過食は「意志の弱さ」じゃない!本当の原因と今日からできる対処法


 はじめに

 「また食べ過ぎてしまった…」 「お腹が空いていないのに、口が寂しくてつい食べてしまう」 「一度食べ始めると、どうしても止まらない」

そんな風に、食後に自己嫌悪や罪悪感を抱えていませんか?

「自分の意志が弱いからだ」と自分を責めてしまうかもしれませんが、過食は、決して「意志の弱さ」や「だらしなさ」が原因ではありません。

 それは、あなたの心や身体が発している、とても大切なサインなのです。

 この記事では、過食の背景にある本当の原因を紐解きながら、今日からすぐに始められる具体的な対処法を、誰にでも分かりやすくご紹介します。


過食を引き起こす「本当の要因」とは?

 私たちが「食べ過ぎてしまう」行動の裏には、様々な要因が複雑に絡み合っています。代表的なものをいくつか見てみましょう。

1. 心の要因(ストレス・感情)

 私たちの心は、食行動に大きな影響を与えます。

  • ストレス:仕事や人間関係のストレスが溜まると、私たちの身体は「コルチゾール」というストレスホルモンを分泌します。このホルモンは食欲を増進させ、特に甘いものや脂っこいものを欲しやすくさせることが分かっています。

  • 感情のフタ:不安、悲しみ、孤独、退屈といった辛い感情を、食べることで一時的に紛らわそうとすることがあります。食べることで得られる満足感で、心の穴を埋めようとする「感情的摂食」と呼ばれる行動です。
::::
課題の詳細 –
本文の「私たちが「食べ過ぎてしまう」」から「的摂食」と呼ばれる行動です。」までを、「孤独」を「寂しさ」に差し替えて書き直してもらえますか?
::::
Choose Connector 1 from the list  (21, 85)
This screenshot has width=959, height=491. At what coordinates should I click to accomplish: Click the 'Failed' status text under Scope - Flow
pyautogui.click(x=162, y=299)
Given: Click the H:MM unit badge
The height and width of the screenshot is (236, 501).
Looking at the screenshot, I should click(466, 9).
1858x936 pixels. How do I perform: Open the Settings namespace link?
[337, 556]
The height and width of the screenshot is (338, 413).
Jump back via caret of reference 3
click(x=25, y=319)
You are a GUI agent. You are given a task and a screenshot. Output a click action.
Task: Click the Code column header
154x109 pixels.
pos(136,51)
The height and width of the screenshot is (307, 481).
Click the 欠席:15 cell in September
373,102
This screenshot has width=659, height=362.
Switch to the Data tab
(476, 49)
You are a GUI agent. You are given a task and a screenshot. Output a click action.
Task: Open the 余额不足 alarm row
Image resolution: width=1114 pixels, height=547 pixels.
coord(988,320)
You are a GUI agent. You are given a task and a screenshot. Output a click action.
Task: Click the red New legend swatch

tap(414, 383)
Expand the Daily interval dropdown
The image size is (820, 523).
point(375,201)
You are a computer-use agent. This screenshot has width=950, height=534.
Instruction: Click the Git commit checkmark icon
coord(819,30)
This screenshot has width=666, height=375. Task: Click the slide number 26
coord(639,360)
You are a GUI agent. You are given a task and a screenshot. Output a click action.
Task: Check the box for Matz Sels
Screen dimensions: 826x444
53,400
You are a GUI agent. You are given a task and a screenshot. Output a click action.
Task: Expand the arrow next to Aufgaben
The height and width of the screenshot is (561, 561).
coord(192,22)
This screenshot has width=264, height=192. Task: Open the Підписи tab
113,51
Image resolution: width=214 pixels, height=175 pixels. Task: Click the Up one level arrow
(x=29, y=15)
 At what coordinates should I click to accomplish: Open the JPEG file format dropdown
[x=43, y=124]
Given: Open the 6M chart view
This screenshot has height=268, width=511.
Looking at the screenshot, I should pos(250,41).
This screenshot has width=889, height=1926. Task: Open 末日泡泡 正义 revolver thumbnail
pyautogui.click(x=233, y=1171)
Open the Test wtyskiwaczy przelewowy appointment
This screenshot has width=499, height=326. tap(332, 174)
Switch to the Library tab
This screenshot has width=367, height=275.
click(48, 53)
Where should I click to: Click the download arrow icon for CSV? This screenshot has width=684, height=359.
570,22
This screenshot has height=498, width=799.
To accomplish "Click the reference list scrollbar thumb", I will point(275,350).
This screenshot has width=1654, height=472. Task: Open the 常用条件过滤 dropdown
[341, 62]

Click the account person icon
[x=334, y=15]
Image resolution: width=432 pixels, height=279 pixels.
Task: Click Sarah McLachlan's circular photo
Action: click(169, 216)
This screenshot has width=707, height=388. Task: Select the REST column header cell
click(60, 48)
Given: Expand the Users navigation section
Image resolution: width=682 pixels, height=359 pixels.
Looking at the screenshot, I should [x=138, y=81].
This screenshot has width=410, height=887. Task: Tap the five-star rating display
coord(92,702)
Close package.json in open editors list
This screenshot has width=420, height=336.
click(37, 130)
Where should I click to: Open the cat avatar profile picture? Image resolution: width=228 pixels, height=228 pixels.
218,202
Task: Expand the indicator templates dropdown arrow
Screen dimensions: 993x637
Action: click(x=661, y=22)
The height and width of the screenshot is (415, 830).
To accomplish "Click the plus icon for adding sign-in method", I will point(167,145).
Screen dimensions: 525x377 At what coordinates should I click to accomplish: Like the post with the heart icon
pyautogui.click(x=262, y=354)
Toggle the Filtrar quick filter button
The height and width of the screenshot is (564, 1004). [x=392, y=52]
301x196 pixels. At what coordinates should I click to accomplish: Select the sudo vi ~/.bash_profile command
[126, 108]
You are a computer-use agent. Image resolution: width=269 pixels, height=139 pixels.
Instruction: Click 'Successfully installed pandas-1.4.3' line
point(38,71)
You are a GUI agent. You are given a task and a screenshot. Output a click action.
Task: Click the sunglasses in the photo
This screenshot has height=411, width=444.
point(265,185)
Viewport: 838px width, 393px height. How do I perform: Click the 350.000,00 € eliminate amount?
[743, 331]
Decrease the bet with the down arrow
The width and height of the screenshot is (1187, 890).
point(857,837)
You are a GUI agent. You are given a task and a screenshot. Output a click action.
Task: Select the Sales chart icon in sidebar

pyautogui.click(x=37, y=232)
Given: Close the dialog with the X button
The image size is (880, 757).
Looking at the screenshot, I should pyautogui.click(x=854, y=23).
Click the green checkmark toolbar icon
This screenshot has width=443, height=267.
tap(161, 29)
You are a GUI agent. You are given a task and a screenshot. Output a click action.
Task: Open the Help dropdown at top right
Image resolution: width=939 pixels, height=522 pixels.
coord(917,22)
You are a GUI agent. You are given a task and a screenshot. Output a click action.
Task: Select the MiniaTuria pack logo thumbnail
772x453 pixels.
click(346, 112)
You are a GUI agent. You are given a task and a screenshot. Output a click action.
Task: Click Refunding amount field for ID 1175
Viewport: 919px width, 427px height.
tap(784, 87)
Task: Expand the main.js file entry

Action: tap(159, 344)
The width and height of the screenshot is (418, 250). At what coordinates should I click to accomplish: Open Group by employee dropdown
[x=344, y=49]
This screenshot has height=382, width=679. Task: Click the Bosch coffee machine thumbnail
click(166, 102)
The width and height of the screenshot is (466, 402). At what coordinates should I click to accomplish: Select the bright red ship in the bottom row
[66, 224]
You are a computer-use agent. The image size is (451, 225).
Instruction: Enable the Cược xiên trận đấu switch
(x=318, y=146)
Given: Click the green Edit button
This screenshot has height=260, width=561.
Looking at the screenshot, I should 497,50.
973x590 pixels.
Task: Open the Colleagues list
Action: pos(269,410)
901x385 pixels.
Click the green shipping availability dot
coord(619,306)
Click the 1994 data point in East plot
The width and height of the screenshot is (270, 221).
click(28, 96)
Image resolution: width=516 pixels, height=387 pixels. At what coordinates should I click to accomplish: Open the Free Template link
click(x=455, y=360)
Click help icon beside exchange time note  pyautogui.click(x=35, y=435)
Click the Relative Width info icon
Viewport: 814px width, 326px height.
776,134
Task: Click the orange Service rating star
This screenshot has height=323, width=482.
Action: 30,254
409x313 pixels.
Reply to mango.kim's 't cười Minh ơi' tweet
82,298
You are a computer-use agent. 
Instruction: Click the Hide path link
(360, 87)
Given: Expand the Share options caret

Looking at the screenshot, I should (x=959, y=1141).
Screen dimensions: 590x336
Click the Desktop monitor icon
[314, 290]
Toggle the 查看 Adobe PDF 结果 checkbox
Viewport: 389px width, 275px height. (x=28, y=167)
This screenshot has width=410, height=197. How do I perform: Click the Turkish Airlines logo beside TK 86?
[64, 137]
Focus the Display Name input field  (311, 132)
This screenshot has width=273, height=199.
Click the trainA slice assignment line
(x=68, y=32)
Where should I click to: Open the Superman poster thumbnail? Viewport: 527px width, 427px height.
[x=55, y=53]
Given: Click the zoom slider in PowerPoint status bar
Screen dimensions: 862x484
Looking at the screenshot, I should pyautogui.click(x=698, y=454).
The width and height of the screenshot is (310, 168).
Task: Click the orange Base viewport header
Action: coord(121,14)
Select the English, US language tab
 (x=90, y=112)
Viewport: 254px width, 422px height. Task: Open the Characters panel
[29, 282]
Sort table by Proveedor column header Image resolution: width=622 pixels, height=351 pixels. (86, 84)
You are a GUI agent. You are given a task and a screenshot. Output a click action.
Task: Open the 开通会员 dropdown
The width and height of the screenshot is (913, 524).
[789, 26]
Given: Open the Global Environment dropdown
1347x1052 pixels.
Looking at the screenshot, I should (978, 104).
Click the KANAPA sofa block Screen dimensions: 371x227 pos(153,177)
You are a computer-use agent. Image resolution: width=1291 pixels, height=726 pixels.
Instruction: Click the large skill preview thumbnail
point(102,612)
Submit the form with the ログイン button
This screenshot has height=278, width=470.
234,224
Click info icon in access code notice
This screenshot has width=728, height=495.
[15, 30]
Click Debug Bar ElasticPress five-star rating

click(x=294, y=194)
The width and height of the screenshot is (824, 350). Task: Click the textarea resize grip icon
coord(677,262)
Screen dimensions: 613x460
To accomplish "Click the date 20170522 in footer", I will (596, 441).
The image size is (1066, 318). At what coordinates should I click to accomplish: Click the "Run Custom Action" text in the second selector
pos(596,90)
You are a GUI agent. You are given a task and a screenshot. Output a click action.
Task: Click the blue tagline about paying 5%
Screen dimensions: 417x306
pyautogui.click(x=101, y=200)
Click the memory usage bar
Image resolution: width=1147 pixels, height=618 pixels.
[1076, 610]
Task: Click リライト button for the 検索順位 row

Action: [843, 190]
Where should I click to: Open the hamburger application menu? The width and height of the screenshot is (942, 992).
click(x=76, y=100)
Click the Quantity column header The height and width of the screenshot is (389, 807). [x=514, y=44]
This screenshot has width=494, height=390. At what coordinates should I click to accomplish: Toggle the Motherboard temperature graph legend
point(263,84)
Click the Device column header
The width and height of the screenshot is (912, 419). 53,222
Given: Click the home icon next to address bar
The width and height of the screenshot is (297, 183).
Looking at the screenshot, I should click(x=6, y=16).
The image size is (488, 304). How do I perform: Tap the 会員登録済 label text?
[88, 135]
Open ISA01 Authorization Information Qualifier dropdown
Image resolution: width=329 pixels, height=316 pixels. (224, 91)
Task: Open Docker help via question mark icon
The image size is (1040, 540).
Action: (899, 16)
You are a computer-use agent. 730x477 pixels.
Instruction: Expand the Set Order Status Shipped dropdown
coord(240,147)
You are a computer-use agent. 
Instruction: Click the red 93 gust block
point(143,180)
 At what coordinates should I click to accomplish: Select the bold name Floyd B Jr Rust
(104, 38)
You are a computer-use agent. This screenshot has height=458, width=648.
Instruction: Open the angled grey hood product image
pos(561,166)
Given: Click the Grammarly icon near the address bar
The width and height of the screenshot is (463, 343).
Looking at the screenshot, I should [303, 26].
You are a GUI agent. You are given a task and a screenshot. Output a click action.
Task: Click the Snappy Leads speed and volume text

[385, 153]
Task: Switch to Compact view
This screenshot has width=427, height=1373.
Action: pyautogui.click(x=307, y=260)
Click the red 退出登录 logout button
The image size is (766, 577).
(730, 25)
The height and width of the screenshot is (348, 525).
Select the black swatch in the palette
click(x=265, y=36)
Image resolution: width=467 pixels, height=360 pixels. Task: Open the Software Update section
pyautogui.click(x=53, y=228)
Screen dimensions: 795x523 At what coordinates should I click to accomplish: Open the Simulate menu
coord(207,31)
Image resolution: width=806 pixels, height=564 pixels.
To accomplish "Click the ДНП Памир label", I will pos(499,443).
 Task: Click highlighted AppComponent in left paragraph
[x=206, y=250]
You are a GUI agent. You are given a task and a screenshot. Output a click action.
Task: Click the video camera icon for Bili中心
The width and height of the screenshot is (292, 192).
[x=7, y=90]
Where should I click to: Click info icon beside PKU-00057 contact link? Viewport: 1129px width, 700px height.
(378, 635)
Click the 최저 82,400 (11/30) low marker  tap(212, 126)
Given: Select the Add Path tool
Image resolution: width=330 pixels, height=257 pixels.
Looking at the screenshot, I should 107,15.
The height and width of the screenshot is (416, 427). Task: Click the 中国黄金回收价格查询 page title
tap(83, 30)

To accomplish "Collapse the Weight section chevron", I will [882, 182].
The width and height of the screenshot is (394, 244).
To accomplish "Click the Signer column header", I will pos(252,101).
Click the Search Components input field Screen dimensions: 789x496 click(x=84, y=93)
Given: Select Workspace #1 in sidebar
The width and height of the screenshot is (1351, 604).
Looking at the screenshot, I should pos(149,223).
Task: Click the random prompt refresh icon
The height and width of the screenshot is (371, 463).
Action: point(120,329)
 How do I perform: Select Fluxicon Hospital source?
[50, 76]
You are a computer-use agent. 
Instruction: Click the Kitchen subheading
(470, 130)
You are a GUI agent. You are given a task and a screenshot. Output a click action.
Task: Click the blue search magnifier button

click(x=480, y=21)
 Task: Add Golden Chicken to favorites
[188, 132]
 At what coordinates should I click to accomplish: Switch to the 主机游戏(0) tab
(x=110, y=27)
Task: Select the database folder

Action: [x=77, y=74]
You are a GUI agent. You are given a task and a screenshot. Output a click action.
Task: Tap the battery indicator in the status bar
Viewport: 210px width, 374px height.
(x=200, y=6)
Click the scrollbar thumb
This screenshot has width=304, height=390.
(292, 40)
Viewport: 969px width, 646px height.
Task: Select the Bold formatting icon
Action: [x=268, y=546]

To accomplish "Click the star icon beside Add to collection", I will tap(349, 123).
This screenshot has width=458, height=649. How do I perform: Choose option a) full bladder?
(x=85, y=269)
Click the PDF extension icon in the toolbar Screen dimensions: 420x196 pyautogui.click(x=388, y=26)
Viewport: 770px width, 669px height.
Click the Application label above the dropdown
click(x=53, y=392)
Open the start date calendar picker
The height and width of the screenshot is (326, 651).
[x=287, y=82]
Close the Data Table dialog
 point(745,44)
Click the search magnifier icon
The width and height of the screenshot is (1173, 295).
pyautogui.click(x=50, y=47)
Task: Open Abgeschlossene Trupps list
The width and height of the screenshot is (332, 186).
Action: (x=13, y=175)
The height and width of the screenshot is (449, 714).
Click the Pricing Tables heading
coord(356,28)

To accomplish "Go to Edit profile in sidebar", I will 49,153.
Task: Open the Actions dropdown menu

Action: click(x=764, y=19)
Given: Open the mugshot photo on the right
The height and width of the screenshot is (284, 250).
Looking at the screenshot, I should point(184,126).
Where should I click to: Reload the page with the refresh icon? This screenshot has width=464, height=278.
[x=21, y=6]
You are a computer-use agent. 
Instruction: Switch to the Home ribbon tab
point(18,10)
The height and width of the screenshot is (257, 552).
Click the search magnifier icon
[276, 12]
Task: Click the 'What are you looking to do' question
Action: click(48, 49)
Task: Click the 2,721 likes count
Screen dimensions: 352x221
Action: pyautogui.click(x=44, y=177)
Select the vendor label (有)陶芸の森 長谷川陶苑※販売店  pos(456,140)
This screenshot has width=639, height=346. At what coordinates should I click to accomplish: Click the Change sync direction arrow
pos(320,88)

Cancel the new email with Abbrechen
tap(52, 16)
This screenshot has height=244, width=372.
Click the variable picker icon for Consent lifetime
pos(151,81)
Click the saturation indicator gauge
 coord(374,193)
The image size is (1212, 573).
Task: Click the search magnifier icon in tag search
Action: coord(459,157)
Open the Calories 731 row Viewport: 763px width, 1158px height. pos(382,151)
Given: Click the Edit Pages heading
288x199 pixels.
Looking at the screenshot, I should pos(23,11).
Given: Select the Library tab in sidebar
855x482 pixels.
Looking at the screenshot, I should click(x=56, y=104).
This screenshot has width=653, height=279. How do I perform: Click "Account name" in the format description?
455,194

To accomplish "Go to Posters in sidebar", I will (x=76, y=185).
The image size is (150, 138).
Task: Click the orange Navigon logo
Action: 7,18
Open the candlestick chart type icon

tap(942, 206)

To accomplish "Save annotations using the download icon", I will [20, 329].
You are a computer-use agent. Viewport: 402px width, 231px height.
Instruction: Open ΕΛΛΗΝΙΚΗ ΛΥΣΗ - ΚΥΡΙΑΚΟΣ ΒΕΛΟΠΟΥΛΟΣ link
::::
出力結果 –
私たちが「食べ過ぎてしまう」行動の裏には、様々な要因が複雑に絡み合っています。代表的なものをいくつか見てみましょう。

1. 心の要因(ストレス・感情)

 私たちの心は、食行動に大きな影響を与えます。

  • ストレス:仕事や人間関係のストレスが溜まると、私たちの身体は「コルチゾール」というストレスホルモンを分泌します。このホルモンは食欲を増進させ、特に甘いものや脂っこいものを欲しやすくさせることが分かっています。

  • 感情のフタ:不安、悲しみ、寂しさ、退屈といった辛い感情を、食べることで一時的に紛らわそうとすることがあります。食べることで得られる満足感で、心の穴を埋めようとする「感情的摂食」と呼ばれる行動です。